У меня при этом резком повороте ничего не треснуло, не щелкнуло, не защемило. Значит, нет у меня никакого сотрясения мозга, полный кайф!
- Ты - нормальный мужик! - Юля одобрительно потрясла головой. - Ты даже сам шел, хоть и без сознания находился.

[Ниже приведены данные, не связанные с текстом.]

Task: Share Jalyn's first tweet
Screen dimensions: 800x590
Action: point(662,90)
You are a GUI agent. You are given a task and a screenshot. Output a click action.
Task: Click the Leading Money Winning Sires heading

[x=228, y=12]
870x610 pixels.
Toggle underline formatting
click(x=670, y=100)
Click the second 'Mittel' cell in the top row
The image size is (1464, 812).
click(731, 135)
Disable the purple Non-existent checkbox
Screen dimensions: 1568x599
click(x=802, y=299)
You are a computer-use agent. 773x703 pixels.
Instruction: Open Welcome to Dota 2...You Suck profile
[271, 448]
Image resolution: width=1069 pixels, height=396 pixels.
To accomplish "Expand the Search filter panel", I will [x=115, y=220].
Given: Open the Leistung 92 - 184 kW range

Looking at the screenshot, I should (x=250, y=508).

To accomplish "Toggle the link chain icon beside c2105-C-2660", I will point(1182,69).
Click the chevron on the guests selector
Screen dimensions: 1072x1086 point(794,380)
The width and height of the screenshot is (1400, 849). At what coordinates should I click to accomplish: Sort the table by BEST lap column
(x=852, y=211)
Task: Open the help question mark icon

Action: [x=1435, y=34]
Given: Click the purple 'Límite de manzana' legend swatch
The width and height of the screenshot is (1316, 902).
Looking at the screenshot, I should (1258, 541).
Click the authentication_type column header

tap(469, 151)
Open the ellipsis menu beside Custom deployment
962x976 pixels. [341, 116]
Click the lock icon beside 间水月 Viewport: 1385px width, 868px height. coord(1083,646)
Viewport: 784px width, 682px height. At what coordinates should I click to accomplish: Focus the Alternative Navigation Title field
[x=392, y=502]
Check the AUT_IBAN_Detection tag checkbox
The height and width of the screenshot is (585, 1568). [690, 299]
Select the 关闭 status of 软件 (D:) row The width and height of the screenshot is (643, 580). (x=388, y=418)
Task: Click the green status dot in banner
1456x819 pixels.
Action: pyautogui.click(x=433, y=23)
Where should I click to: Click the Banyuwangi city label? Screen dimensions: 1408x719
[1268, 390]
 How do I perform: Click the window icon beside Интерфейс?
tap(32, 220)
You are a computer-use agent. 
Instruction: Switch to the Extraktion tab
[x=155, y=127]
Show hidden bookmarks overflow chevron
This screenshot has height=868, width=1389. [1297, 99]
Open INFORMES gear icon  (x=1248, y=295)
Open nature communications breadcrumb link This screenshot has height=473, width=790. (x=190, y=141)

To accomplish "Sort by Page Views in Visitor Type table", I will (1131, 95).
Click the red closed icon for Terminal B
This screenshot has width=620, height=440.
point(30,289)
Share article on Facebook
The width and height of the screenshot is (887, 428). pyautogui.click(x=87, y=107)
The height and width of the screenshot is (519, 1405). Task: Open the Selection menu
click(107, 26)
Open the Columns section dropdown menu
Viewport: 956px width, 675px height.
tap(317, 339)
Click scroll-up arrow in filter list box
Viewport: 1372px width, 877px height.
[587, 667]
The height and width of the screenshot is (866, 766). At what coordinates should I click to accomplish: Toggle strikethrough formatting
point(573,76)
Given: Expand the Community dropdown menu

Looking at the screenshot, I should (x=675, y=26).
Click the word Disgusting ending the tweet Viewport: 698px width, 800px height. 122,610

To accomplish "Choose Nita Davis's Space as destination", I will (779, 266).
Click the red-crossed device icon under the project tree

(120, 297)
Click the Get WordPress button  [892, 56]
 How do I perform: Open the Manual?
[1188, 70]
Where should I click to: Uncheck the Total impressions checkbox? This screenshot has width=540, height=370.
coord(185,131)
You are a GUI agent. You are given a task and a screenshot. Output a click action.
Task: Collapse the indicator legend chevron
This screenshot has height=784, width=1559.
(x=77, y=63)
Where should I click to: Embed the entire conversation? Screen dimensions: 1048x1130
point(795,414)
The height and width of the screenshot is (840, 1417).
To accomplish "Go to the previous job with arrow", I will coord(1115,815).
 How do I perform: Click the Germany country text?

Наверное, где-то у тебя в башке засело, что это я тебя тащу, слабая и хрупкая девушка.
- Как это - "нормальный мужик"? - Беседа принимала дискуссионный характер.
В нашем университете один преподаватель всегда так выражается - "беседа приняла дискуссионный характер".
- Подрастешь - поймешь, - отмахнулась Юля - и вдруг приникла ко мне, причинив, признаюсь, приятную боль.
У меня что-то защемило внутри, потом поднялось к голове и с бешеной силой заколотилось в ушах. Мне захотелось, чтобы она так и осталась возле меня. Приникшей и хрупкой.
- Брось ты эти глупости, Дэн, лучше пообещай мне, что не скажешь ментам, я имею в виду настоящих ментов, что ты меня видел в квартире. Скажи, что пришел, а там сидят эти бандюки. Вот они тебя и пытали, поджечь хотели. Квартира-то сгорела дотла.
- А как же я скажу… сам, что ли, до больницы добрался?
- Ну, придумай что-нибудь. Ты же умный, университет скоро окончишь. Диплом получишь, придумай что-нибудь. Ты же нормальный мужик!